There’s a variety here, but because I’m me, there were still rules to what could be considers. Those were a) my selections cannot just be a specific comic or creator, as that’s coming soon on the site anyways as part of my end of the year celebration, and b) I’m only able to repeat one point from previous lists, which is the etched in stone 10th item.
That’s it! Let’s get to the list, which is not in any order whatsoever! It’s just how it worked out, save for the final two.
While the bulk of my comics are bought at my local shop, there are a fair amount of comic and comic-related items I receive by mail. Some of it’s from publishers, as I get monster boxes from houses like Random House Graphic and First Second with shocking regularity. Some are from other comic shops or bookstores, like the above copy of Destroy All Monsters with a signed bookplate I received from Cape and Cowl Comics in Oakland. Others still come directly from creators (see: the book on the left, a wondrous collection of old Marvel ads from colorist Rico Renzi) or small press houses.
Regardless of where I order them from, they call come via the mail, because I am very, very far from almost everyone in comics. And I love mail days. They’ve been a regular delight in 2021, as an increasing amount of the comics I get aren’t available in my shop, so I turn to wherever I can get them from. For some reason, nothing ever seems to arrive by itself; it’s always multiple deliveries in one day. Comic mail days have swelled to become immense celebrations of the form, and something I always look forward to. They also seem to be happening on the regular. It’s not quite the same as new comic book day. But it is like having a constant yet unpredictable second day of the week in which a legion of comics is unleashed on me. I like that!

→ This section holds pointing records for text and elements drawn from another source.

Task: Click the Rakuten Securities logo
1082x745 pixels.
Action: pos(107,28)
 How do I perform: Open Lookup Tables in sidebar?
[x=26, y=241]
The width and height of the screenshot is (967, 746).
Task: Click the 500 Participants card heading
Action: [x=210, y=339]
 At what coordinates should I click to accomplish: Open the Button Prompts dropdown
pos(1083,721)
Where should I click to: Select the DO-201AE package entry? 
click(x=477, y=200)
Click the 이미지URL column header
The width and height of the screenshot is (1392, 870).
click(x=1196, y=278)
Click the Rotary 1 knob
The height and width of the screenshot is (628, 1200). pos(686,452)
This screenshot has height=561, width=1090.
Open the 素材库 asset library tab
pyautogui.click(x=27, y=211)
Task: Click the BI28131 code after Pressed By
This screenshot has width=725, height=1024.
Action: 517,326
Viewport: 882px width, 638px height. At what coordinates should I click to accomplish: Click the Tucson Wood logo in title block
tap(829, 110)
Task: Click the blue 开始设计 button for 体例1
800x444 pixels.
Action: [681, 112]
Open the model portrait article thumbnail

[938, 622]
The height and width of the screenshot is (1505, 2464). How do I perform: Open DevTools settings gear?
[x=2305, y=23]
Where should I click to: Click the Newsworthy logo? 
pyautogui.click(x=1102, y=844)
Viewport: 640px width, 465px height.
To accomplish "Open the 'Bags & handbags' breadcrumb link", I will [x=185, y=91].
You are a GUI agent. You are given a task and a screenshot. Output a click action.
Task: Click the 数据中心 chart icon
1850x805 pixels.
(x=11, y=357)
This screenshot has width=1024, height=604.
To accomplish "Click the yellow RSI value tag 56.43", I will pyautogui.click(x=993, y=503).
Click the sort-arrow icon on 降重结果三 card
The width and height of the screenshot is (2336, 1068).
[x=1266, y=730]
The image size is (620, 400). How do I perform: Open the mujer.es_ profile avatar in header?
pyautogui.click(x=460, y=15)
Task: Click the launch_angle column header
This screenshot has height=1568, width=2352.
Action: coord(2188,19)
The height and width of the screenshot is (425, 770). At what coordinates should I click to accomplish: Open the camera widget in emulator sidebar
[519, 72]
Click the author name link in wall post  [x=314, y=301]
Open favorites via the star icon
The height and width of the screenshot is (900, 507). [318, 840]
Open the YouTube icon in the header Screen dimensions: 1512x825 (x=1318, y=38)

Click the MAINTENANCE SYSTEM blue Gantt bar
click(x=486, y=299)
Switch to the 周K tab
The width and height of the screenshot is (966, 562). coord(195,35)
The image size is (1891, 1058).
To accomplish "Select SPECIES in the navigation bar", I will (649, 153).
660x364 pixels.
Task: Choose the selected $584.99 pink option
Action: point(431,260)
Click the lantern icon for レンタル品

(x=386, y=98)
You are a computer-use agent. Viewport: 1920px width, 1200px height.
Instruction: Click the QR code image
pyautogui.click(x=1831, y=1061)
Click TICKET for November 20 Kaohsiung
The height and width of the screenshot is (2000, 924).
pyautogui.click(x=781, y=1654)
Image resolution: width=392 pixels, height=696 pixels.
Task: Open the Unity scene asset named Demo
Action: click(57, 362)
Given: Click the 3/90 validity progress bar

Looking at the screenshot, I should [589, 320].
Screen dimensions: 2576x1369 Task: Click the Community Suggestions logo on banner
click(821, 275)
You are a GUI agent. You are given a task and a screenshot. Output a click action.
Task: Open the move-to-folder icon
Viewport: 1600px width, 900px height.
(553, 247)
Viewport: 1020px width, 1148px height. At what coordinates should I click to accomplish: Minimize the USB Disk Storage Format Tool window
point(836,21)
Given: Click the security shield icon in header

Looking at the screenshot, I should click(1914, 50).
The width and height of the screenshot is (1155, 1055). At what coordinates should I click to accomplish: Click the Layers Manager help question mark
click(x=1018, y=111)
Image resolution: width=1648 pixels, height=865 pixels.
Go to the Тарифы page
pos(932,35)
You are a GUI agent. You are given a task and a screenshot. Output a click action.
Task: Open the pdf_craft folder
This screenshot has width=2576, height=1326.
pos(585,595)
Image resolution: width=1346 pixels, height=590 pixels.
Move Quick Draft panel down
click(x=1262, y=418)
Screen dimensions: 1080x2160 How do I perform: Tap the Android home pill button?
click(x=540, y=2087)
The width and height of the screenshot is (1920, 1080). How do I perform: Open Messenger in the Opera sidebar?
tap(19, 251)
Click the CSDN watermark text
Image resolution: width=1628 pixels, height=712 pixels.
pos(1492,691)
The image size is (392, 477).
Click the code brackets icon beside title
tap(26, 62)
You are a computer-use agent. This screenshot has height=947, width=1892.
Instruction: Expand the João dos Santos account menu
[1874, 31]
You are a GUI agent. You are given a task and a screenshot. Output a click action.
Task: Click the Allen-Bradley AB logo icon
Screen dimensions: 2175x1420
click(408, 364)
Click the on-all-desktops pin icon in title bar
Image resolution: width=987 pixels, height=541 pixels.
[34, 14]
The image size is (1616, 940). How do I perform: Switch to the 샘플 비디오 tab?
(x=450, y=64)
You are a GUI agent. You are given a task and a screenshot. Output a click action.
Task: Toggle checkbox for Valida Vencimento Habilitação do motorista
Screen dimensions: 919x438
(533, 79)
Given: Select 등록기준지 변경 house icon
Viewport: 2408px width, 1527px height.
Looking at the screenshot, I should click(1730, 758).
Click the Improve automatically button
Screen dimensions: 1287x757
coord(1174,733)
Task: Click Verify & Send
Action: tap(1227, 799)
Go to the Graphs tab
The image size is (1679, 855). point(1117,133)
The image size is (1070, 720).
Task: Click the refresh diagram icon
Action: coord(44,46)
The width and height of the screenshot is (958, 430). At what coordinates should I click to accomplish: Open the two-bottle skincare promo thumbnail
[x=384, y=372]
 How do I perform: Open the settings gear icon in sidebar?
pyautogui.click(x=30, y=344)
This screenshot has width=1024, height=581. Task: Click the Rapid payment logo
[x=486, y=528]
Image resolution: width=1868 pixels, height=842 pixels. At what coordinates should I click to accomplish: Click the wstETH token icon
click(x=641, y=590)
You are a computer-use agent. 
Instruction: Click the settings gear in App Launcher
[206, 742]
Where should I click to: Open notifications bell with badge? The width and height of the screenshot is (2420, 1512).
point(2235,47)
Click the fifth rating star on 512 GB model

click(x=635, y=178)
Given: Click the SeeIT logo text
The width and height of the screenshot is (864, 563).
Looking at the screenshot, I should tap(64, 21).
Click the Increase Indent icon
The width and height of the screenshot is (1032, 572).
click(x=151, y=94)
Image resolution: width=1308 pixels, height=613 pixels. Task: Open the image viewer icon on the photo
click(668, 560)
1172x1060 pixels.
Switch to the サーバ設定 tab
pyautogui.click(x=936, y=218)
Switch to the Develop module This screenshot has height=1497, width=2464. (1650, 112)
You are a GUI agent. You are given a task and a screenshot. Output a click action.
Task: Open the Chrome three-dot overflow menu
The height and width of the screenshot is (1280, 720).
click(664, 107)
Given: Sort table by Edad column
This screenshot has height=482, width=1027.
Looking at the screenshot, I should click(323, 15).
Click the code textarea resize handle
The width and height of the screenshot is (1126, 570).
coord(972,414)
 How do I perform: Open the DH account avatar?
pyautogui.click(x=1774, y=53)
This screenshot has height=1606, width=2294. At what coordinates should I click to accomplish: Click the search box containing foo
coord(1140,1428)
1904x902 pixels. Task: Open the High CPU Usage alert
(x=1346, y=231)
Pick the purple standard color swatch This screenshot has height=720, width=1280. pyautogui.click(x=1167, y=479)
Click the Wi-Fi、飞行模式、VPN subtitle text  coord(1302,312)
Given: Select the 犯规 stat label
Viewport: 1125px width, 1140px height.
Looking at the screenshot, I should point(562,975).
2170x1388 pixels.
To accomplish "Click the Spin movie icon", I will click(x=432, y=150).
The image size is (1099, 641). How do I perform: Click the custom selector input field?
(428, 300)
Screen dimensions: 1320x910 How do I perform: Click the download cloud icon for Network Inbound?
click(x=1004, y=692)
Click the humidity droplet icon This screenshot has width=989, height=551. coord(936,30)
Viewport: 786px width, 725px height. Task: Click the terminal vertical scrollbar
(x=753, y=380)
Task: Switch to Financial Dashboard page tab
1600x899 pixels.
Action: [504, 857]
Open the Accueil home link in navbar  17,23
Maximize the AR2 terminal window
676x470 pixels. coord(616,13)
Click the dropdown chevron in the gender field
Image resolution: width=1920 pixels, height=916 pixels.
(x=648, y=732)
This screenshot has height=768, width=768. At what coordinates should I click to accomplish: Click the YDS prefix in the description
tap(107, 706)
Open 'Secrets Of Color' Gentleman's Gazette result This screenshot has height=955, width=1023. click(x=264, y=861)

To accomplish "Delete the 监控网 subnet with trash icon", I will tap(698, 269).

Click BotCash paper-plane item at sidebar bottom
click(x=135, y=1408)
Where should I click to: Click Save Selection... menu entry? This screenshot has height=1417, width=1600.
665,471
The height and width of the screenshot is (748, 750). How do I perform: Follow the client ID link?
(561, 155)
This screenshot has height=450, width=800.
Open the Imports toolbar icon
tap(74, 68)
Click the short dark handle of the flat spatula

Believe it or not, more comics is not something I ever frown on, even if I’m starting to run out of space for everything.
Comics PR/Marketing Folks
Comics public relations and marketing people must feel like emailing me is an exercise in futility. So many folks in that game regularly reach out to me about projects they’re promoting or creators I should talk to, and they come with such a frequency that I rarely return them at any useful rate. It’s not that I don’t want to! I just get busy, and I’m only one person. It’s something I genuinely feel bad about too. I almost always respond days and days later, apologizing for my tardy ways. And nearly universally, the response is, “No need to apologize!” They get it. They deal with this all the time.
For people who run comic sites or a weird entity like my own, PR/marketing folks are superheroes. They’re constantly keeping you on top of what’s coming up, putting you in a position to engage with cool projects and creators, and promoting endless amounts of comics. And when faced with forgetful, overly busy folks like myself, they’re endlessly chill and collaborative instead of annoyed. That’s something I appreciate, if only because I might deserve the alternative. While I don’t always take them up on the things they reach out to me about, their connections have helped on countless podcasts and projects. They make my work better, and they expand the world available to me in exciting ways, even if it often takes me some time to get there.
It’s easy to give PR/marketing folks guff for the general weirdness of how comics are marketed, but so much of that isn’t even really up to them. They work with the hand they are dealt and within the parameters long ago established in the direct and book markets. All they can do is attempt to get people like me excited about comics, and they succeed with a shocking regularity. So good job by them!